It’s been approximately 7,516,800 seconds or 87 days since I moved to Chicago from Panama City, FL. Time has flown by so fast! I think I’ve adapted quite well with my surroundings and it’s been smooth sailing ever since I found the perf place to stay off of Craigslist. You should trust humanity sometime. It can be equally rewarding and freakish. Unfortunately, I didn’t get both… I’ve been getting a lot of positive vibes from my roommates and overall, I think I’ve made some pretty cool friends. I even made a fort last night. I can get into that.
Since moving here, a lot of things have changed in regards to photography. I wanted to shift focus and pursue the more artistic side that photography offered. I felt a lot of the assignments I have done in the past limited me in one way or the other and I wasn’t having as much fun as I used to when photography was a hobby. Part of this was because I relied on photography as a main source of income and thus, I was obligated to work on projects that paid the bills especially in the tiny market I worked in at the time. Now that I have a part-time job at a coffee shop in Chicago, I can be more specific on what projects I want to work on without too much pressure on getting by. Another catalyst for change was my thirst for knowledge and the experience of making photographs. I felt like I hit a wall with digital. It felt too easy in a sense. It began at capturing the image and ended in digital post production. There is no in-between. There is no mental operating check list, no metering for the shadows and exposing for the highlights, no light leaks, no development and surprises and no analog experience. I didn’t consciously think, “okay, I have a 15 gigabyte CF card, I need to be conscious of 350 shots.” Although I tend to shoot on the lower side and quite slow, film has increased the importance of each and every single frame that is exposed on that 12 shot roll of 120 film. Switching to film not only has made me a better photographer, it has also made my actions and approach more disciplined. For someone who is all over the place, I am much more aware when shooting film and the experience is so much sweeter.

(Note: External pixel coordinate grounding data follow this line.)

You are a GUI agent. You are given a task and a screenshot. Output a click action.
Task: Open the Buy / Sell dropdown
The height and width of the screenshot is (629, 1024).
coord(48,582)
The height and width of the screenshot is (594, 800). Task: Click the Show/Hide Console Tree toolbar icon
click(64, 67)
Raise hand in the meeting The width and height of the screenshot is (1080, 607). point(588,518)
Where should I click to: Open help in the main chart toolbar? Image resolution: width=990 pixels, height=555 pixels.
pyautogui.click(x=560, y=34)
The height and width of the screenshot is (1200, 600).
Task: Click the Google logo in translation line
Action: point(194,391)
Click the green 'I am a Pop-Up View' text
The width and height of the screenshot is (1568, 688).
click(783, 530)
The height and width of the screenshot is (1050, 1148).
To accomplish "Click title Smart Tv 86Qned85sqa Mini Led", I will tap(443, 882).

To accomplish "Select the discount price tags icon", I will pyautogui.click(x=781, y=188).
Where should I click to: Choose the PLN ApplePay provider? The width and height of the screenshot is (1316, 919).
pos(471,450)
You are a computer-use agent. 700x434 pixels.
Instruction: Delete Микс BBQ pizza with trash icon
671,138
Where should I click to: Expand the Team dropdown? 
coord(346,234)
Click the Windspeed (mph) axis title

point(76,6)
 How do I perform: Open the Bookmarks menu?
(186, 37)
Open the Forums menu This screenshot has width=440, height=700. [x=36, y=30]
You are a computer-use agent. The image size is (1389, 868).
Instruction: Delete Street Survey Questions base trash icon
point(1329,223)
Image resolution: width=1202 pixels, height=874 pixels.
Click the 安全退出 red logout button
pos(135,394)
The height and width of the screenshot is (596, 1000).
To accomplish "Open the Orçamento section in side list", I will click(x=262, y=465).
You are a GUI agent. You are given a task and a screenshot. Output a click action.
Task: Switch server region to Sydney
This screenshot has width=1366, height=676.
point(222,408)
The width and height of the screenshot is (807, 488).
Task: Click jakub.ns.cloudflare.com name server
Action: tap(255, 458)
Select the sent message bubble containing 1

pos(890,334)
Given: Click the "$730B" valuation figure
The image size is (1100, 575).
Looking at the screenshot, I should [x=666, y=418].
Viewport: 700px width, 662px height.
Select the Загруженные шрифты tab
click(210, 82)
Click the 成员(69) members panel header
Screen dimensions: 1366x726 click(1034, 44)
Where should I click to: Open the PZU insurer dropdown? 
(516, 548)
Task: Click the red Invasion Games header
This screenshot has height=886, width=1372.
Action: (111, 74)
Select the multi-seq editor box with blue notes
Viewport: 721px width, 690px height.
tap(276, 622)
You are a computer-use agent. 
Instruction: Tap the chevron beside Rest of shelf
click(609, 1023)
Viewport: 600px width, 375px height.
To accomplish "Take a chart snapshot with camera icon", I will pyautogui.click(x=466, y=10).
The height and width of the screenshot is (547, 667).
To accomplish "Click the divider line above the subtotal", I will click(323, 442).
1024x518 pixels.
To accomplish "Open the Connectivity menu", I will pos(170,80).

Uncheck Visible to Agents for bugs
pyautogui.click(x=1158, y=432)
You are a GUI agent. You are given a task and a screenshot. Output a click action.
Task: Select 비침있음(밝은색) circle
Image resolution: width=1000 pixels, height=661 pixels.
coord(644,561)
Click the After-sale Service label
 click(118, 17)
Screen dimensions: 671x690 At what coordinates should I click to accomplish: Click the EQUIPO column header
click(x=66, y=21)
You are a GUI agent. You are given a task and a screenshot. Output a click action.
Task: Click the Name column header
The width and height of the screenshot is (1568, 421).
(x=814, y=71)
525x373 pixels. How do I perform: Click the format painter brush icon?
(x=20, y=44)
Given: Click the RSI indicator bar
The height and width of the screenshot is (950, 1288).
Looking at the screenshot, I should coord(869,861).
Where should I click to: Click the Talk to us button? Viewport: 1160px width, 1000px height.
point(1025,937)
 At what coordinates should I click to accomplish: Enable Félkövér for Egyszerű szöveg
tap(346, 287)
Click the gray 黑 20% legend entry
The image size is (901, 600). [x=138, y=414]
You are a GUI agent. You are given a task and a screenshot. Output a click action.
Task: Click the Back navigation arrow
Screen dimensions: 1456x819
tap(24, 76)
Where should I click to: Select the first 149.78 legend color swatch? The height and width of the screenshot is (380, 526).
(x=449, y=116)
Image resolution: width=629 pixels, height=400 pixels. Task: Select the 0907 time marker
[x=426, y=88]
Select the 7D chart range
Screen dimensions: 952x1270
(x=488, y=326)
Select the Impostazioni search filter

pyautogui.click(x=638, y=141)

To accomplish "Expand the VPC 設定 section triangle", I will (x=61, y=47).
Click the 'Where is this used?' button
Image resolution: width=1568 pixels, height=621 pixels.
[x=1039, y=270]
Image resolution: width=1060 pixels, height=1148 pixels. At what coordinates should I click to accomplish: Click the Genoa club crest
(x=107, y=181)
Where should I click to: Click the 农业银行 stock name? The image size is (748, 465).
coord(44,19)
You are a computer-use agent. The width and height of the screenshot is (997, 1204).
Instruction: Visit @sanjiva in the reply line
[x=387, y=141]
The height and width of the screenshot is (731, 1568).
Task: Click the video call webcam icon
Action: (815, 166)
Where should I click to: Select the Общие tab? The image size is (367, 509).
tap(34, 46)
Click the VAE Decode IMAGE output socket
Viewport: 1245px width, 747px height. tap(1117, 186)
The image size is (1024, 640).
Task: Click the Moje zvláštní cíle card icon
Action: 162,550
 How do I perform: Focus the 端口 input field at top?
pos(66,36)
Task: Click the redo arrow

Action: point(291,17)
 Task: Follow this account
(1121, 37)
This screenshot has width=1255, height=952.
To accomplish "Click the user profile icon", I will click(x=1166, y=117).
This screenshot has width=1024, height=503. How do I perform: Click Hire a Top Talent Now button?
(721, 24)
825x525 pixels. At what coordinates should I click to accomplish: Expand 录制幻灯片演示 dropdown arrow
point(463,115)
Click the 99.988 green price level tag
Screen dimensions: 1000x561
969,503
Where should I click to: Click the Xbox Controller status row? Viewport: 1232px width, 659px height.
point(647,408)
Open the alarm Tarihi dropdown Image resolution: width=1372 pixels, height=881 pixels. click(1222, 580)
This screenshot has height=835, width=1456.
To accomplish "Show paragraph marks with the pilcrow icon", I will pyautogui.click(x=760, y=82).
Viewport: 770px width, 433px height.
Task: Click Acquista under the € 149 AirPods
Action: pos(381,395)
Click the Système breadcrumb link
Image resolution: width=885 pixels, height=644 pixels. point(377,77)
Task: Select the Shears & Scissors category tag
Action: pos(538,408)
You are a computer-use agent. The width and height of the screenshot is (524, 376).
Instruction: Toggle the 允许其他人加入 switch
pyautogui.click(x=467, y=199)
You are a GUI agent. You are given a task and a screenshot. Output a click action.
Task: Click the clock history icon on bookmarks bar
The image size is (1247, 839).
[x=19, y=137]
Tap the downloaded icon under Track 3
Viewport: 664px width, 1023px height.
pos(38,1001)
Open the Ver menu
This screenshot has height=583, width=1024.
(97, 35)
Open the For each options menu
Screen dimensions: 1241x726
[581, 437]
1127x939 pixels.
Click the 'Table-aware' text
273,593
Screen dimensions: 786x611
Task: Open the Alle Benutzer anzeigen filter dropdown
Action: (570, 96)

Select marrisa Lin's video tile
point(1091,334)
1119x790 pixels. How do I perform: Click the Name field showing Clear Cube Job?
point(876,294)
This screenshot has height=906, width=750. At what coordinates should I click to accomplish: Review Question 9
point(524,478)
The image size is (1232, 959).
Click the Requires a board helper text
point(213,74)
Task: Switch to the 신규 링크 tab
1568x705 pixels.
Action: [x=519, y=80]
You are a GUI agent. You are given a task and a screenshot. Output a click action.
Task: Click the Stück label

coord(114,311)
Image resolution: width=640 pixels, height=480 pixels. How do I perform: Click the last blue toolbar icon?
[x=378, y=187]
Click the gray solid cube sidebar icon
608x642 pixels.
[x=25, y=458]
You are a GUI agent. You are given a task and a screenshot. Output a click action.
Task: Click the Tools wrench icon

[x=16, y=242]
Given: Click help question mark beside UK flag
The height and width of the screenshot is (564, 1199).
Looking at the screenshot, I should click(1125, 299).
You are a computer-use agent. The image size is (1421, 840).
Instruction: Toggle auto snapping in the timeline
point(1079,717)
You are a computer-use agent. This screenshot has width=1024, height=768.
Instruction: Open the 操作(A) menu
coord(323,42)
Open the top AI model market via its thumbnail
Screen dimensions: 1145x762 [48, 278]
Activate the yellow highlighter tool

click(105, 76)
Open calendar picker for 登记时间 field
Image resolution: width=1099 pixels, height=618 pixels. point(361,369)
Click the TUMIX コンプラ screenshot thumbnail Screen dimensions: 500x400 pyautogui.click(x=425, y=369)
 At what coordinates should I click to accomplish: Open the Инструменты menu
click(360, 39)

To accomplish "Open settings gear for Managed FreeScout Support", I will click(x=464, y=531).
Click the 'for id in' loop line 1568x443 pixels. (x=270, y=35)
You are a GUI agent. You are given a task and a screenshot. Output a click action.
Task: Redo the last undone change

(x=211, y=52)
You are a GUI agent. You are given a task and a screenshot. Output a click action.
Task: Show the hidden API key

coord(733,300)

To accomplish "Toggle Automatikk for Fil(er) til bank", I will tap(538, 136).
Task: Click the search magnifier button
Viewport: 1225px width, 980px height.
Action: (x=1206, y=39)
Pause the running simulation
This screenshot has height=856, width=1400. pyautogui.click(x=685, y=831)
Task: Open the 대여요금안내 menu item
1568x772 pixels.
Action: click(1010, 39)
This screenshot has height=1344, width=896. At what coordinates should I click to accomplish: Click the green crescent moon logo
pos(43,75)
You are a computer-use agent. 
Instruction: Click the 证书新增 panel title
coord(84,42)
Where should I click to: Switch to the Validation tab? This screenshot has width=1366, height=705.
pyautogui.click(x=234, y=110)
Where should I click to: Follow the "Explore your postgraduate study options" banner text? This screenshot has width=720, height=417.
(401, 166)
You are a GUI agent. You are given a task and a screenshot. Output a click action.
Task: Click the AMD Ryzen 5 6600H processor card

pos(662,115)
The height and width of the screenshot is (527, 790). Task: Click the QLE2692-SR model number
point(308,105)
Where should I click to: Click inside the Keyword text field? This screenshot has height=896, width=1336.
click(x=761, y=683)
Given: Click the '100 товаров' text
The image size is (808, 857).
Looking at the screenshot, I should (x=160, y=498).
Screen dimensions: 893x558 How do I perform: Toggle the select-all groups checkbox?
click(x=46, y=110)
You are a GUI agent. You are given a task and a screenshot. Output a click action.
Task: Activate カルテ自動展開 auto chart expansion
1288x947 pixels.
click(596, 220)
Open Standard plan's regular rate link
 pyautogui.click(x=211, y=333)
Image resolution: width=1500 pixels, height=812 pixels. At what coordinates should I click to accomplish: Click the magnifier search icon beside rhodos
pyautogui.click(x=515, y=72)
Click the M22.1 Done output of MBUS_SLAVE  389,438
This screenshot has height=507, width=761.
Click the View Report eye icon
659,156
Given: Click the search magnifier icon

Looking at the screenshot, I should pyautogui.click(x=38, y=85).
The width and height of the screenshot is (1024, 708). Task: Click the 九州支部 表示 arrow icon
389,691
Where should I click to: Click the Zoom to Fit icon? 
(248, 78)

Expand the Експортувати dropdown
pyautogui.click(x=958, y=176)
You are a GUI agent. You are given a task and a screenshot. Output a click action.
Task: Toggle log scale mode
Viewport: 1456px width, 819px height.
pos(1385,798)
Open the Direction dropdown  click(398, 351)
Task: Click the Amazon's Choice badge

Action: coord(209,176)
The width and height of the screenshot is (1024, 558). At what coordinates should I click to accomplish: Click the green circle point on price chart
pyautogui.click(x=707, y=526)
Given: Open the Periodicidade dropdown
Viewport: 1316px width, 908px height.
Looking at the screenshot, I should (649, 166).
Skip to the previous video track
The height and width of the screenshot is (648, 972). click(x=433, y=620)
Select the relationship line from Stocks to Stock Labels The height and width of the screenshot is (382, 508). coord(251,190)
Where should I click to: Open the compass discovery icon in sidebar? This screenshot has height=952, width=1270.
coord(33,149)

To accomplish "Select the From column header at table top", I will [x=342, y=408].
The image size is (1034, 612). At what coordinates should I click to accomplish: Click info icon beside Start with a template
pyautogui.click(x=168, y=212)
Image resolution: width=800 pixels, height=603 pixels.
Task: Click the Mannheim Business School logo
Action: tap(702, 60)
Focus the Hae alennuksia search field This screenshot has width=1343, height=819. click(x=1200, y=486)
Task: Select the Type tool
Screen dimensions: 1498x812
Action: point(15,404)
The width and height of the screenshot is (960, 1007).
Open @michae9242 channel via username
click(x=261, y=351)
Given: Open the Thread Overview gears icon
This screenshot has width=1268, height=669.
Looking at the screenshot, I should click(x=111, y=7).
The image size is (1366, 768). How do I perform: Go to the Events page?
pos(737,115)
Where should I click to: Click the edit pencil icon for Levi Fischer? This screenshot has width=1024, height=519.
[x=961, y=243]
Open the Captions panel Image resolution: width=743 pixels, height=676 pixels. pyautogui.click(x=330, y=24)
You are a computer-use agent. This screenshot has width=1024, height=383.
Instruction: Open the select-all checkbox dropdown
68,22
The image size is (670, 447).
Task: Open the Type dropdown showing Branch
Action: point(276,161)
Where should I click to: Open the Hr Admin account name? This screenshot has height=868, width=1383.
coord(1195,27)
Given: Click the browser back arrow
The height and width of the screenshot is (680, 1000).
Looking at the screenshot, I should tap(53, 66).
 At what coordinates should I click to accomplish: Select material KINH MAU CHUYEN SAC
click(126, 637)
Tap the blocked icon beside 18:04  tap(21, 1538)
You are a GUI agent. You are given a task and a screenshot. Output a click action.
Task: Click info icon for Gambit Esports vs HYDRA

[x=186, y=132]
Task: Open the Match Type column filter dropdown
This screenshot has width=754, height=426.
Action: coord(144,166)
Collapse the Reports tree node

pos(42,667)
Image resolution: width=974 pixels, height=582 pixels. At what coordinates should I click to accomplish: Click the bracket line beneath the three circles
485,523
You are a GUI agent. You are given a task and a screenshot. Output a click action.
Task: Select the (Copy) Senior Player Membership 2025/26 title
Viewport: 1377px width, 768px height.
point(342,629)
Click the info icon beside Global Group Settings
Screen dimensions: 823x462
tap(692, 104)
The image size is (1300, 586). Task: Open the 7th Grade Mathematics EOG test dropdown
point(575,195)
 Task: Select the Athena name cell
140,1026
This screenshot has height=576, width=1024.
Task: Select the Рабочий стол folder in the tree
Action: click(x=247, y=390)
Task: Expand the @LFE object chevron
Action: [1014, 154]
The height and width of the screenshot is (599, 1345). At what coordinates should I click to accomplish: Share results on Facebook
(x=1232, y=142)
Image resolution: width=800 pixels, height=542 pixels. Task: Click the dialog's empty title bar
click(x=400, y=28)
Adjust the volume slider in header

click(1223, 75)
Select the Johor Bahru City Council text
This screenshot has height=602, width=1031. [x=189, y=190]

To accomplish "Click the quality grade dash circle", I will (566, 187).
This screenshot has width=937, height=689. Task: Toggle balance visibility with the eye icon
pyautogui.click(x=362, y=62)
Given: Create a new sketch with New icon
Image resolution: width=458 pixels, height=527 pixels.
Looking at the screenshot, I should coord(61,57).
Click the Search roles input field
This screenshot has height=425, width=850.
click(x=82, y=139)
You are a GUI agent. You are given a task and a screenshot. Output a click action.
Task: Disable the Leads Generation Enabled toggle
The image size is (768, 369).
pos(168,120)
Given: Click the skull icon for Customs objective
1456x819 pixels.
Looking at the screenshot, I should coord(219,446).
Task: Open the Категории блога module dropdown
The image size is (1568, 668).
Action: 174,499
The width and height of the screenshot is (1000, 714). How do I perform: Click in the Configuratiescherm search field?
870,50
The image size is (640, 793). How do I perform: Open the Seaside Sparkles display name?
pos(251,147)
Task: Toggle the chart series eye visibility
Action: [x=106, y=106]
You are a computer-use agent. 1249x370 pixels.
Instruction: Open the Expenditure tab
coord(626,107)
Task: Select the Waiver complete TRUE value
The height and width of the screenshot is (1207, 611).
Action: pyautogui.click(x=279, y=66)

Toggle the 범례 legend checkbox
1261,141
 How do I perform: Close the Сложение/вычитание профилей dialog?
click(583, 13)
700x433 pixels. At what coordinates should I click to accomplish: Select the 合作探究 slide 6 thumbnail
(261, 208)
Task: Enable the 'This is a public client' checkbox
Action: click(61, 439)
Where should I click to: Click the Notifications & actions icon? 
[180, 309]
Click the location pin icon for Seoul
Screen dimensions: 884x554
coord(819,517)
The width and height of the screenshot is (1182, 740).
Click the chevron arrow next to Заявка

I’m super stoked for the future. I’m already feeling a lot more creative and I’ve got several shoots lined up to show you guys. The above shoot was taken in St. Joseph, Michigan of the Woosley family. This is my very first paid shoot in 100% film using my Hasselblad 501C. Normally, I’d push the date further out if I was shooting a family I’ve never shot before on a new camera system but I’ve known Lydia and her husband Jason for a while and I’ve taken photos of them many times in the past when we all lived in Florida, so it was a comfortable situation with open creativity. I used several types of film including, Kodak Portra 400, Kodak TMax 400 and Ilford FP4+. I self developed and scanned 2 black and white rolls and sent the rest off to www.IndieFilmLab.com . They did a killer job and as soon as I got my scans back, I knew I was onto something… I barely edited the colored photos as I wanted to preserve the characteristics of film so I just slightly boosted contrast, sharpened and resized for web… I’m hooked.
As a commemoration, here are dated photos from my previous shoots with the Woosleys! Thanks for being a part of my progression and passion. 🙂
My first shoot with the Woosley’s in November 2009. Back when I got obsessed with ‘Strobist’ type work.
My second shoot with the Woosley’s in September, 2011. My interaction and posing started to get a lot better this year.
My 3rd shoot with Lydia when she was pregnant with her 2nd son, Cooper! March of 2011. This was a good year for me. I started to feel a lot more confident!